こうして生まれるのがオー・ド・ヴィー(「命の水」)というアルコール分約70%の透明な液体です。1リットルのオー・ド・ヴィーを生産するためには、12キロもの葡萄が必要です。
レミーマルタンが長い時間と手間暇のかかる蒸留方法にこだわっているのは、これがレミーマルタンのスタイルを体現し、セラーで数年、数十年と熟成できるエレガントなオー・ド・ヴィーを生産できる唯一の方法だからなのです。
オー・ド・ヴィーの選別
蒸留の次は、セラーで熟成させるオー・ド・ヴィーの選別です。
「農家には、フルーティ、芳醇、エレガントで繊細なオー・ド・ヴィーを求めています」
毎年、1000軒以上のワイングローワーがオー・ド・ヴィーを持ち込み、選別を受けます。レミーマルタンのセラーマスターにとって、全てのオー・ド・ヴィーにはそれぞれの個性があり、風味と香りが微妙に異なっています。厳選するポイントは、コニャック・フィーヌ・シャンパーニュの真髄を維持することと、レミーマルタンのスタイルを継承できることです。

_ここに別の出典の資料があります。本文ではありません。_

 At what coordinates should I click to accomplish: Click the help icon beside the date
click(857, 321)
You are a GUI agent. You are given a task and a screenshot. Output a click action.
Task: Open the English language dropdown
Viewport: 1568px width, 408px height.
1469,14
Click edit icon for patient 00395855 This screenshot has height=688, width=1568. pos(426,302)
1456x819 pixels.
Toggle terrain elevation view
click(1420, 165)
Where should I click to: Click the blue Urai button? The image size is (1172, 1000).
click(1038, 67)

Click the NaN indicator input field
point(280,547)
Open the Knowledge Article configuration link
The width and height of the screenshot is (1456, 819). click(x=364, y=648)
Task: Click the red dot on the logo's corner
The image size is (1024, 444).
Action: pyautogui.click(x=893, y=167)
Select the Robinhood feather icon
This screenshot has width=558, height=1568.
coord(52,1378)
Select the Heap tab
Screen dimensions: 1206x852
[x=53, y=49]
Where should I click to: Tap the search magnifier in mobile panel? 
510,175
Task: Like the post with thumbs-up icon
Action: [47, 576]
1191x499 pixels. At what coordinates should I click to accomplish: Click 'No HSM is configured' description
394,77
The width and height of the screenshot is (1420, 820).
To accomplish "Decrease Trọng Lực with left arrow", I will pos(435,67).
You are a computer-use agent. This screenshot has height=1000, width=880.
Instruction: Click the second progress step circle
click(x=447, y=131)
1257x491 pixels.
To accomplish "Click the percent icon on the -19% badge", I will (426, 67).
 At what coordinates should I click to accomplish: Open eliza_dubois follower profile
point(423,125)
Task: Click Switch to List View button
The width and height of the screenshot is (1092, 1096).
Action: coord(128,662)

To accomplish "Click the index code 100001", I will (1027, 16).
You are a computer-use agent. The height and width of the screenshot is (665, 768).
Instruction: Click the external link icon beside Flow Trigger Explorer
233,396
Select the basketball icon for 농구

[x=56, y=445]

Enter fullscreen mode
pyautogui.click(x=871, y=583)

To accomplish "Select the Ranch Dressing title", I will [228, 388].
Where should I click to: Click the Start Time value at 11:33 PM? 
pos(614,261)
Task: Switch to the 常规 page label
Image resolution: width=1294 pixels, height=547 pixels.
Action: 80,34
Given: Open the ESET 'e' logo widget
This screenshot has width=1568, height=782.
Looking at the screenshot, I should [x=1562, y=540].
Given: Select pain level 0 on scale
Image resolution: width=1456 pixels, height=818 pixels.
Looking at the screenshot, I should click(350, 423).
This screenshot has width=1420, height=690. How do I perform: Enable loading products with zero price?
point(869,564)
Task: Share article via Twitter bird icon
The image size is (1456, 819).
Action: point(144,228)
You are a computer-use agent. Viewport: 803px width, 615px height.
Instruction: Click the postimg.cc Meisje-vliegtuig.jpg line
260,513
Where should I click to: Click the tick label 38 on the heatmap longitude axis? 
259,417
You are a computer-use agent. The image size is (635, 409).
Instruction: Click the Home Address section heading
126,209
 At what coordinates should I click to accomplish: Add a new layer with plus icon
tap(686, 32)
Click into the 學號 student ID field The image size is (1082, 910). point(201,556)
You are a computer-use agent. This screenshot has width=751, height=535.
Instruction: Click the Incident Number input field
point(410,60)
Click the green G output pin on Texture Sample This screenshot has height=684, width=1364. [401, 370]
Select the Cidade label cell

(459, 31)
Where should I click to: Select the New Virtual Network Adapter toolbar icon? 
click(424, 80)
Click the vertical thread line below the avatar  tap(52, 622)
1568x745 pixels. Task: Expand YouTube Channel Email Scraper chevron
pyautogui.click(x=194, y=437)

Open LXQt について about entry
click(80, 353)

冬、週に数回のテイスティング委員会を開き、1度に20~30種類のオー・ド・ヴィーを審査します。シーズン中、テイスティングするサンプルは2000種類以上にも及びます。
サンプルはブラインドテイスティングで、詳しく知るを隠して審査します。求めるのは、フルーティかつ芳醇で、それでいて重すぎないオー・ド・ヴィー。言い換えるなら、エレガンスとハーモニー。
これらの性質を持たないオー・ド・ヴィーはすぐに却下し、レミーマルタンのスタイルを託すに相応しいものだけを選び出します。厳密な選別の後、オー・ド・ヴィーはセラーで熟成の時を過ごし、未来のコニャックとなっていくのです。
コニャックの熟成
グランド・シャンパーニュとプティット・シャンパーニュのオー・ド・ヴィーは熟成のポテンシャルが高いため、コニャックの規格で必要とされる最低期間(2年)よりもはるかに長く熟成させることにしています。
「レミーマルタンのコニャックをブレンドするために使用するオー・ド・ヴィーは、何年も熟成させています」
レミーマルタンでは、高品質な木材で知られるリムーザンの森で採れるオーク製の樽を使用しています。リムーザンのオークは、オー・ド・ヴィーとセラー内の空気をじっくり、しっかりと交わらせることができます。これにより、オー・ド・ヴィーの香りが年月を経て発展していきます。リムーザンオークは木目が密でありながら細かく孔が開いていることで、オー・ド・ヴィーに樽の香りをゆっくりと映していくことができるのです。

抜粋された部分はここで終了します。